A very strong connection between Churchill and Switzerland happened to be an artistic one. Soon after he started painting, he was introduced to the Swiss painter and adviser to wealthy collectors Charles Montag. Their first encounter in 1915 must have been memorable since Churchill showed Montag a few of his early paintings, which led Montag to the sardonic remark: “If you are as strong in politics as you are in painting, Europe is bust.”5 Churchill after a deep breath roared with laughter, and a life-long friendship began. It was in fact Montag who in 1945 was instrumental in convincing Churchill that he should accept an invitation for a painting holiday by the Swiss.
Another strong connection in the field of art evolved out of his visit to Zurich in 1946. For some years already, Churchill had painted with colours produced by Sax Farben in Urdorf near Zurich. Churchill wanted to meet the man whose oil and tempera colours he liked so much. So Willy Sax, the company owner, met him in the Grand Hotel Dolder on the day of the Zurich speech. Out of this encounter an astonishing friendship developed, which lasted until the two men died, Sax half a year before Churchill. Sax was invited to Chartwell several times, introduced Churchill to famous Swiss painters like Cuno Amiet, and spent painting holidays with Churchill in the South of France.
There is yet a further Swiss connection unknown to high politics. Winston and Clementine Churchill developed an affection for Swiss staff, especially after the Second World War. A considerable number of young ladies from Switzerland worked in Chartwell as cooks, kitchen aides, or maids to the master or the lady of the house. Apparently the Churchills liked the Swiss way of cooking and the discipline the “Swiss girls” had. The Prime Minister was especially touched when “the Swiss girls” Lilli Wyss (cook) and Liselotte Kaufmann (kitchen aide) surprised him with a basket of home-coloured Easter eggs in 1952.6
To this day Winston Churchill is spoken about with the highest respect in Switzerland and not just by the fast-diminishing war generation. Young and middle-aged entrepreneurs often answer the question “With which historical figure would you like to dine?” with the reply, Winston Churchill. I am personally convinced that I owe my life to him. My father (1910–1994) served as an infantryman in Schwaderloch next to the River Rhine—in shooting distance to the German Reich. Most probably he would not have survived any Nazi invasion. Thank you Mr. Churchill!
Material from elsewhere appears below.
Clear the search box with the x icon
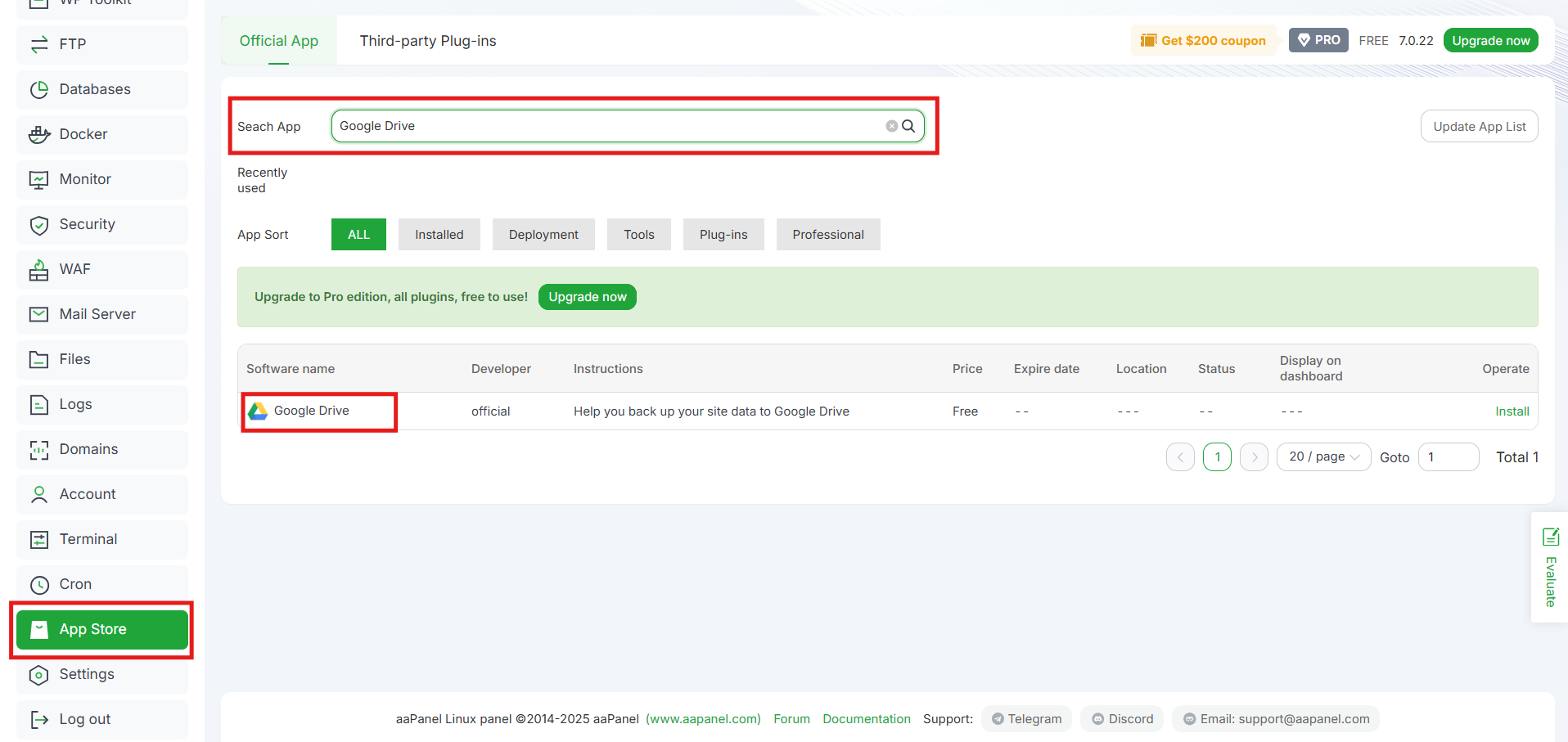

1. Randolph S. Churchill, ed., Winston S. Churchill, Companion Volume I, Part 1, 1874–1895 (Boston: Houghton Mifflin, 1967), pp. 517–18.
2. Randolph S. Churchill, ed., Winston S. Churchill, Companion Volume II, Part 1, 1901–1907 (Boston: Houghton Mifflin, 1969), p. 450.
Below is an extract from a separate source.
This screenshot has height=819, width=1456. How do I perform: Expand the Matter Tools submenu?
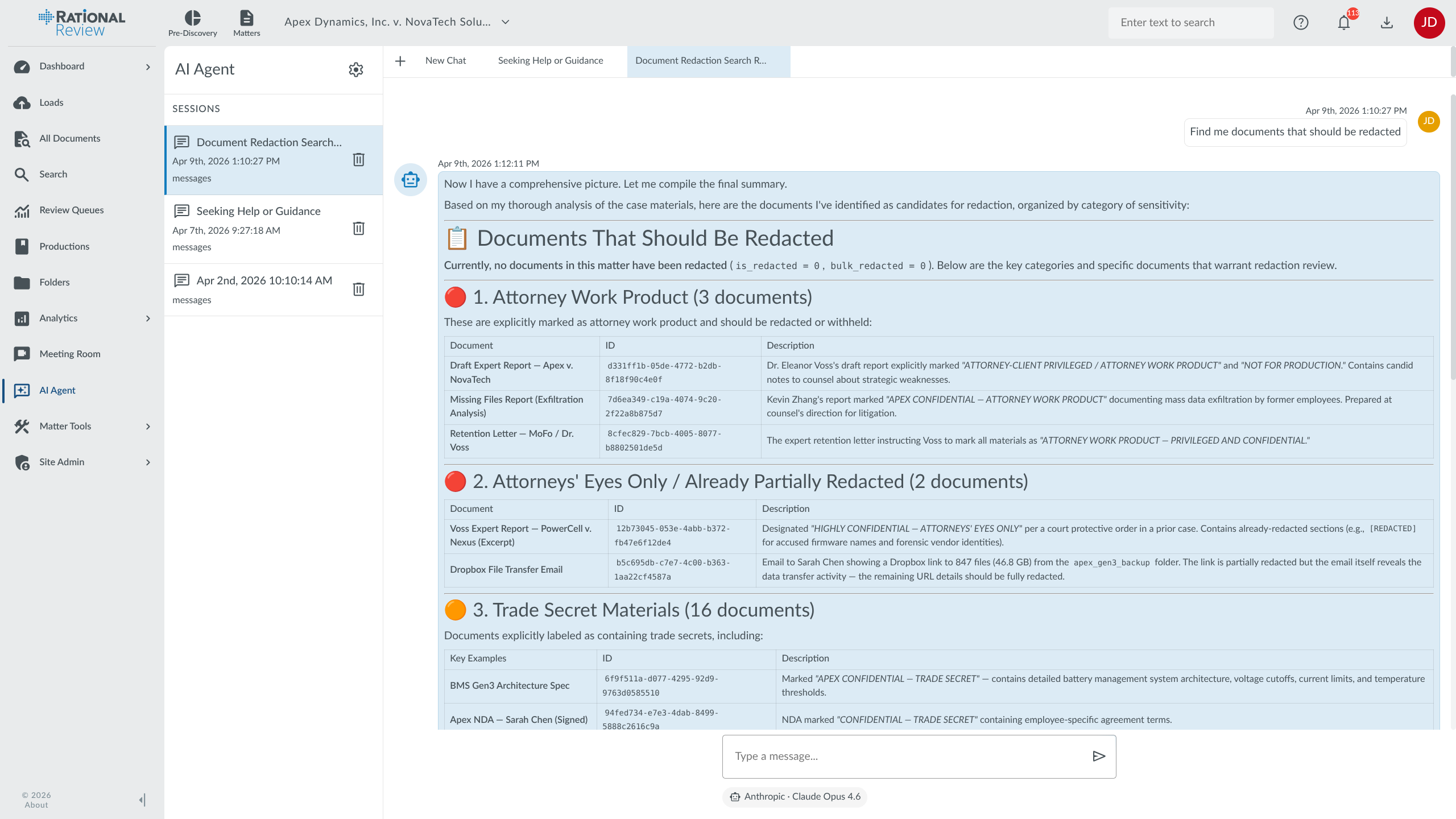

3. Christian Leitz, Nazi Germany and Neutral Europe during the Second World War (Manchester: Manchester University Press, 2000), p. 175.
4. Martin Gilbert, Winston S. Churchill, Vol. VII, The Road to Victory 1941–1945 (Boston: Houghton Mifflin, 1986), p. 1027.
5. Max Sauter, Churchills Schweizer Besuch 1946 und die Zürcher Rede (Herisau: Schläpfer and Co. AG, 1976), p. 14. I have translated from the original, since Montag spoke in French.
6. Werner Vogt, Winston Churchill und die Schweiz: Vom Monte Rosa zum Triumphzug durch Zürich (Zürich: Verlag Neue Zürcher Zeitung, 2015), p. 198.